Distributed systems are capable of fast change and adaptation, and highly tolerant of constrained failures. This is often achieved by building systems that can exclude failing components from the larger system, but this capability is not automatic. Many large systems use load balancers to “route around a problem” by removing failed components. This process is often called “draining”.

Drains are a generic mitigation, which means you can use them even if you don’t understand the cause of the problem (yet)!

But to take advantage of drains, your services must be architected to support them. The details will vary depending on the service, but common requirements include:

Serving locations in separate failure domains
Often achieved by using multiple zones/regions from your cloud provider, this ensures outages in one location do not affect others.
Requests may be served from any available location
If a whole region is unavailable, the requests may go to a neighboring region. Any data needed to serve the request should be present in multiple regions.

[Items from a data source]

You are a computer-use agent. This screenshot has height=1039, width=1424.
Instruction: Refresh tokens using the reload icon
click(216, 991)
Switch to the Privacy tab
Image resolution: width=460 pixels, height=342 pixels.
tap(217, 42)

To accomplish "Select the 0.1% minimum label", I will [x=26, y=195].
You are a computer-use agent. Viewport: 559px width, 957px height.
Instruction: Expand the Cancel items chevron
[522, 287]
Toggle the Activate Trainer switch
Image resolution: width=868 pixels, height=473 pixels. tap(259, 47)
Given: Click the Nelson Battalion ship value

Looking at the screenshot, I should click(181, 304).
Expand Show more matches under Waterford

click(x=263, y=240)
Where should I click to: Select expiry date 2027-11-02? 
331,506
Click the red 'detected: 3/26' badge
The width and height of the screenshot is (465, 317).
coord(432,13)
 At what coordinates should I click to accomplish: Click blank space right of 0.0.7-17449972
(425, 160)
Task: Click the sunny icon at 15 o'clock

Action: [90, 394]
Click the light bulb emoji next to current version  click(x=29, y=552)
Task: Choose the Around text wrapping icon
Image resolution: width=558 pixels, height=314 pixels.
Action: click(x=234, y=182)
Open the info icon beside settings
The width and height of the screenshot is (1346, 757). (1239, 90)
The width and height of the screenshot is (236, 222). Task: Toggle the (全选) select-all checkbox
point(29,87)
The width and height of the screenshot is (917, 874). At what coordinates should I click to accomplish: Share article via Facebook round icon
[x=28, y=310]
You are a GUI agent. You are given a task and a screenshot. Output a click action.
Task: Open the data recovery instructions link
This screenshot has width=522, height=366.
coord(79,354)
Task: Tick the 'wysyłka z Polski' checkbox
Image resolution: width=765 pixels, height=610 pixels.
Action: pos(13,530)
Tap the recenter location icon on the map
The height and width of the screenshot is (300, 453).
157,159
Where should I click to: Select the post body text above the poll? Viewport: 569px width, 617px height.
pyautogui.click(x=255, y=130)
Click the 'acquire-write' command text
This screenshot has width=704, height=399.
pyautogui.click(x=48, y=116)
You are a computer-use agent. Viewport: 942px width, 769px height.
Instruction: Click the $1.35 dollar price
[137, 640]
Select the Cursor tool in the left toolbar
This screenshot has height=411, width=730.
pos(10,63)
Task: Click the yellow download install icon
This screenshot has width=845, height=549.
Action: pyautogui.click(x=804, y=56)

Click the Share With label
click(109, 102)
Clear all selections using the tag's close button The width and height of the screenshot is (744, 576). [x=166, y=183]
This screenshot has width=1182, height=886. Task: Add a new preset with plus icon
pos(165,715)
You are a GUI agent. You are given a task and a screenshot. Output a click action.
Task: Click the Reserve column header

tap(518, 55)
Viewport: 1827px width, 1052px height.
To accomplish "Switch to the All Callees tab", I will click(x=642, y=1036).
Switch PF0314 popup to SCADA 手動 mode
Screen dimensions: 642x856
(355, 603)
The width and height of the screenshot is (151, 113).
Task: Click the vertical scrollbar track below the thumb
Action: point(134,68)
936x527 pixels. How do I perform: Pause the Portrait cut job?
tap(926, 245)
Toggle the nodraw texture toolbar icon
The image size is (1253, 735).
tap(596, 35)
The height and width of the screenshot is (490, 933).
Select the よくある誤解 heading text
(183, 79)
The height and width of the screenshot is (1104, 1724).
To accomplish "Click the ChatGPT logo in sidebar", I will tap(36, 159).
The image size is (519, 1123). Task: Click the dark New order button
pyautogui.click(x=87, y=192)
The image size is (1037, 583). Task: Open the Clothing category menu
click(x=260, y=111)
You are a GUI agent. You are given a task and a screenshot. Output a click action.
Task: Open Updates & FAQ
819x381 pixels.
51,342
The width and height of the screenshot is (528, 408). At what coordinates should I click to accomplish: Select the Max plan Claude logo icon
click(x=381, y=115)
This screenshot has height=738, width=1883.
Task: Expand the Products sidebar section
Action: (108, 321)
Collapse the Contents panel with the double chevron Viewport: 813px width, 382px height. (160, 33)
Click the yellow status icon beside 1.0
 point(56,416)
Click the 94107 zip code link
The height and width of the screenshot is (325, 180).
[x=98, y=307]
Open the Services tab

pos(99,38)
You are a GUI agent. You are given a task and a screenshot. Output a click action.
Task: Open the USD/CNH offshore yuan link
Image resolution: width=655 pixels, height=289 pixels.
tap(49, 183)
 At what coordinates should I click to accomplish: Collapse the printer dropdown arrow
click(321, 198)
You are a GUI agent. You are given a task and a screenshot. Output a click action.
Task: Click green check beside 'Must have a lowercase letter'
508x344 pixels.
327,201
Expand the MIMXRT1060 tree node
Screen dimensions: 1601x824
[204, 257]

[THE PROBLEM]
Answer these questions from the text on draining:
1. What is the process called when load balancers remove failed components?
2. What kind of mitigation are drains?
3. Where may requests go if a whole region is unavailable?

[THE REPLY]
1. Draining.
2. A generic mitigation.
3. To a neighboring region.